Retiro levemente el guante blanco que cubría su mano. Los rayos del sol calcinaron unos momentos su piel hasta que volvió a cubrirse satisfecha ante la sorpresa de su hermana mayor. El sol se ponía tras ellas.

—Y mi preferencia en la sangre son los celos. —Su voz baja sonó trémula. —La sangre de los corazones que envidian a los que son felices.

— ¡¿Pero Maki por qué?! ¡Es mi amiga!

Anju sonrió ante la desesperación de Karin, cuyo rostro ya estaba colmado de lágrimas.

—Porque era mi preferencia y estaba cerca.

Se estremeció. Apretó contra si el regalo que cargaba.

—Pero es… mi amiga…

Anju se acercó a su hermana.

¡¿Por qué tiene que dejar el mundo al que pertenece?!

— ¿Hubiera sido diferente si hubiera sido alguien que no conocieras? Para nosotros es diferente… —Hizo una pausa en busca de las palabras adecuadas. —Es sólo… el almuerzo. Y su sangre estaba deliciosa, apuesto a que la de Fumio-san también estaba deliciosa…. Y la de Usui Kenta debe de estarlo.

La bolsa de papel alegremente decorada se estampó contra la cara de la menor. Karin temblaba de pies a cabeza y las lágrimas empapaban su rostro. Algo dentro de Anju se resquebrajo.

—Yo soy diferente. Nunca le haré eso a Usui-kun.

Salió corriendo.

Anju sonrió, sin ninguna pizca de alegría en aquel gesto.

¡¿Acaso no es suficiente con tener una familia?!

—Bgi-kun —llamó pero esta vez el muñeco no contesto. Lo tomó entre las manos y lo puso a la altura del rostro. —Bgi-kun. ¿No me vas a felicitar? Lo hice bien. Llegue a casa sin llorar…

No. La respuesta es no. No es suficiente para Onee-san porque ella lo ama, quiere estar con él.

El dolor era terrible, pero la sed estaba saciada. No moriría físicamente porque psicológicamente acaba de morir. Su corazón estaba roto y su alma se encontraba perdida.

Ya no podría ayudar a su querida hermana pero al menos ella estaría feliz ahora. Junto a su Usui-kun. Lejos de Ren-nisan, papá y mamá. Lejos de Anju, no habría más Anju y Karin… porque ahora eran mundos diferentes…
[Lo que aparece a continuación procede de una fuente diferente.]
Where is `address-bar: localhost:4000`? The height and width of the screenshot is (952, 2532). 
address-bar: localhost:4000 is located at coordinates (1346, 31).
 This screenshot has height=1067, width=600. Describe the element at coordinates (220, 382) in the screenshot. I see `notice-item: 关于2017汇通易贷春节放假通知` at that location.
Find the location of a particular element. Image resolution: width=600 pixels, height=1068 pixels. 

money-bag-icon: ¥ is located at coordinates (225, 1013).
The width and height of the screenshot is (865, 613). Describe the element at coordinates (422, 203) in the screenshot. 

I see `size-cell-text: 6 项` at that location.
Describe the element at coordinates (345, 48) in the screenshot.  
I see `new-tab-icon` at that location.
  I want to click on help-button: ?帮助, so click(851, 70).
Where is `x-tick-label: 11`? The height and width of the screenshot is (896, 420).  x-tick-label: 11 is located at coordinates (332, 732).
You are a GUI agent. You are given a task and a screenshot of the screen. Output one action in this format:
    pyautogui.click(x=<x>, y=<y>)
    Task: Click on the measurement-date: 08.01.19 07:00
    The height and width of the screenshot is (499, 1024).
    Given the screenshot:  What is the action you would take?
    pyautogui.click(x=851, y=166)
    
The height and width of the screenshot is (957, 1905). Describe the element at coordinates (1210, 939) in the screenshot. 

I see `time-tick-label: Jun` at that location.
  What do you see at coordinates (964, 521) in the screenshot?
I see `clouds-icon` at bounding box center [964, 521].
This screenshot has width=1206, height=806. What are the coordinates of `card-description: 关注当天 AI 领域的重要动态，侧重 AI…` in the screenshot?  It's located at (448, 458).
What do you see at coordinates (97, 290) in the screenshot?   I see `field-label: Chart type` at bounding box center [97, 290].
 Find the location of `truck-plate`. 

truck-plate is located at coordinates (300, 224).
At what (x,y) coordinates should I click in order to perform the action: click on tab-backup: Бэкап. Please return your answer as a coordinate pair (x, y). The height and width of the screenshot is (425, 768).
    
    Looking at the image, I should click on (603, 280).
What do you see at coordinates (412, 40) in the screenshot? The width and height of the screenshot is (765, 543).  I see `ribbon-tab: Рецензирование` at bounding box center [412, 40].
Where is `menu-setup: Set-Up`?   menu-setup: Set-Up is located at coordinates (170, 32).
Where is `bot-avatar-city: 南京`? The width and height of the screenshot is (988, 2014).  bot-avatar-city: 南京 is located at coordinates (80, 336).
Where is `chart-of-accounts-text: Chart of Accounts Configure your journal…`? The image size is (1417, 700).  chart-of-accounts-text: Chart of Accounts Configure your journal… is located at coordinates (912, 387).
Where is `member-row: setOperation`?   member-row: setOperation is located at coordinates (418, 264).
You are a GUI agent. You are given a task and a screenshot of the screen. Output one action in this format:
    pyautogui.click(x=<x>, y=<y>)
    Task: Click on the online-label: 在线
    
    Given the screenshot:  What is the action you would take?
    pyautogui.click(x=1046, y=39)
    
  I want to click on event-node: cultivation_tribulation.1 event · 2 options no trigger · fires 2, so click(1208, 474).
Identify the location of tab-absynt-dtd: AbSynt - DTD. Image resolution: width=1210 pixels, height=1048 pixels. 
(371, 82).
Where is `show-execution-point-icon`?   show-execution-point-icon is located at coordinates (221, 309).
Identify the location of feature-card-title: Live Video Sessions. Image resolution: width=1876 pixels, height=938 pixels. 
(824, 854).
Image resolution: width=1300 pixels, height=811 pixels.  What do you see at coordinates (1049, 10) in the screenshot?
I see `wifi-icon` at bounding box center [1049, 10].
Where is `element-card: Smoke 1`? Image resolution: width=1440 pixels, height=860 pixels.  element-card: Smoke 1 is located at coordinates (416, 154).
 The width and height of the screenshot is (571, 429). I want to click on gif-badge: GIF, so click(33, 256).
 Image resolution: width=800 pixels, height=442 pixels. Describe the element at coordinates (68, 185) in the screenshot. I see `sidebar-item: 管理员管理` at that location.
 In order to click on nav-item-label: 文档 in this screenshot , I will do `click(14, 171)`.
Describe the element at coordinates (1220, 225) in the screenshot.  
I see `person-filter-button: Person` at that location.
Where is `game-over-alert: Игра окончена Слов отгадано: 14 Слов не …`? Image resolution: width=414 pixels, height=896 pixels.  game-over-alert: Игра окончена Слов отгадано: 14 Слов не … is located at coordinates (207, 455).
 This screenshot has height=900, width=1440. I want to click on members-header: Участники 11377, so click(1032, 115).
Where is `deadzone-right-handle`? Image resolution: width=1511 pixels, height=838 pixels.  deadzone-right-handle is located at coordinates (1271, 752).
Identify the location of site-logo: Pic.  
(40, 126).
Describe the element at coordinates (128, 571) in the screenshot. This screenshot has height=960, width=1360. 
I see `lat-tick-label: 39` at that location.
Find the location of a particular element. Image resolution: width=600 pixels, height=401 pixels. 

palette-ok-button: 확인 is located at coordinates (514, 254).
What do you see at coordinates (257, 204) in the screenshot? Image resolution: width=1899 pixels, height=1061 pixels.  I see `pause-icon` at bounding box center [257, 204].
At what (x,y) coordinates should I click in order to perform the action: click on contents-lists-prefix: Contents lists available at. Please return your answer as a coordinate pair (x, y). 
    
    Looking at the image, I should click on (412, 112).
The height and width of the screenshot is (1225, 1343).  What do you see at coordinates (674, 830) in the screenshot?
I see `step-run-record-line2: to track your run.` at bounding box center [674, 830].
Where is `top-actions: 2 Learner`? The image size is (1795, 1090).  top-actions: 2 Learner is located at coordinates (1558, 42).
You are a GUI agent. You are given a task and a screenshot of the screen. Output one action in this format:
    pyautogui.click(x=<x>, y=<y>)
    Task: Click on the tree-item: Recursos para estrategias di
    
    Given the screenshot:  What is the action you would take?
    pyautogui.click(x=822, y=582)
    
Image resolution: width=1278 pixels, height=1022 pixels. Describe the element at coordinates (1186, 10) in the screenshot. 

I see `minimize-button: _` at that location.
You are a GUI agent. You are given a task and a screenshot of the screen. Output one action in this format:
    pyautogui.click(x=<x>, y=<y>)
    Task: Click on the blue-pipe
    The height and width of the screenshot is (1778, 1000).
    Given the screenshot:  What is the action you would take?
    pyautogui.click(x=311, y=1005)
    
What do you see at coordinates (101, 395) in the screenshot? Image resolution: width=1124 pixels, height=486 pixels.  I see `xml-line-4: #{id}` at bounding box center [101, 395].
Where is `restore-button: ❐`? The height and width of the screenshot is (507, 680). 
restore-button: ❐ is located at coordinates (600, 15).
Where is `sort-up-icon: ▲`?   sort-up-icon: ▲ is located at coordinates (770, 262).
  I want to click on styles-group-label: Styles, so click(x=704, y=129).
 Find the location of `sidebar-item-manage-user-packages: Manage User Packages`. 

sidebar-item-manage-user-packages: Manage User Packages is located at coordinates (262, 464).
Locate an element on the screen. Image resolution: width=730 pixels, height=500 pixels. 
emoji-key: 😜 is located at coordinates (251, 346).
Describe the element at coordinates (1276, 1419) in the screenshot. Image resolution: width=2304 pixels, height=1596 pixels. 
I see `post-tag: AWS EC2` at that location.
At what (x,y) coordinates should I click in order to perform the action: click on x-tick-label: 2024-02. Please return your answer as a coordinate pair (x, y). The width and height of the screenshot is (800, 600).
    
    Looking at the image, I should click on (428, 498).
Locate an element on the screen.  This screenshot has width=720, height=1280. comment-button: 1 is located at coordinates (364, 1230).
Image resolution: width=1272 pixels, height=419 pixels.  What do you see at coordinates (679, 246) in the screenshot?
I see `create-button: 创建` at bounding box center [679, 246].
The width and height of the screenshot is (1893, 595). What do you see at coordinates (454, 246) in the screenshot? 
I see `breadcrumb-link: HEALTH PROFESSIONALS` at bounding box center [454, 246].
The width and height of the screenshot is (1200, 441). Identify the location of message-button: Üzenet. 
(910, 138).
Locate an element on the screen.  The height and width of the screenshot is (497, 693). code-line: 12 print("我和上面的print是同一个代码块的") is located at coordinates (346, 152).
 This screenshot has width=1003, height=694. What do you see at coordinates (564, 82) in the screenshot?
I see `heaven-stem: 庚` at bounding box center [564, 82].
Aunque Onee-san quiera vivir con nosotros y con Usui-kun…

La luna y el sol viven en el mismo cielo pero no conviven. No se ven, no se conocen. Son diferentes, son independientes, nunca se junta la noche con el día y menos la luz con la oscuridad.

¿Quién diría que el despertar sería la despedida?

La despedida a la luz, al mundo humano. A Onee-san.

No podría. Pero al menos ella sería feliz, porque su felicidad no está con los vampiros, sino con el humano.

El cambio de estación al fin había llegado. Sólo que no era transitorio ahora el invierno era permanente.

Esa era la bienvenida al mundo… de la noche y el dolor eterno.